Paloich–Maiwut–Pagak Road is a road in northeastern South Sudan, connecting the town of Paloich in Upper Nile State and the town of Pagak, in the Gambela Region of Ethiopia, immediately south of the international border between the two countries.

==Location==
The Paloich–Maiwut–Pagak Road starts at Paloich and continues in a general southerly direction, through Mathiang and Maiwut, before ending in Pagak, Ethiopia at the border between South Sudan and Ethiopia, a distance of approximately 220 km.

==Overview==
In May 2023, the government of Ethiopia and the government of South Sudan, signed an agreement for the two neighboring countries to build a road to connect the two countries at a contract price of US$738 million. Ethiopia will finance the project and South Sudan will repay the loan by delivering crude oil to Ethiopia.

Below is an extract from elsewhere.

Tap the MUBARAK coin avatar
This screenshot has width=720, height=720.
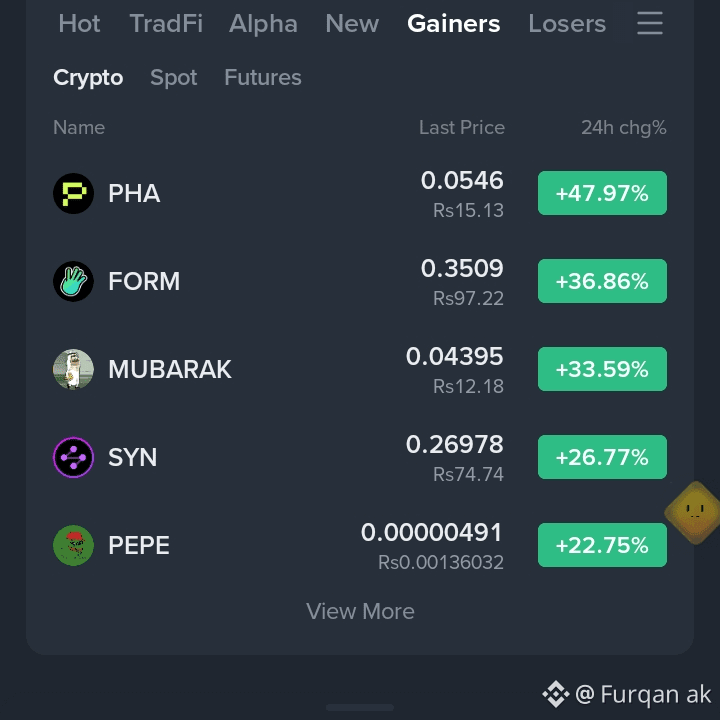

==Ratification of agreement==
On Tuesday, 25 June 2024, the Transitional National Legislative Assembly of South Sudan "ratified the Ethiopia-South Sudan financial agreement to build a cross-border highway". Once the authorization of the head of state of South Sudan is obtained, construction is expected to begin.

==Other considerations==
The road is expected to unite the people across the border and ease access to the Port of Djibouti. This road offers the shortest access to the ocean, other that the port of Mombasa, through Uganda and Kenya.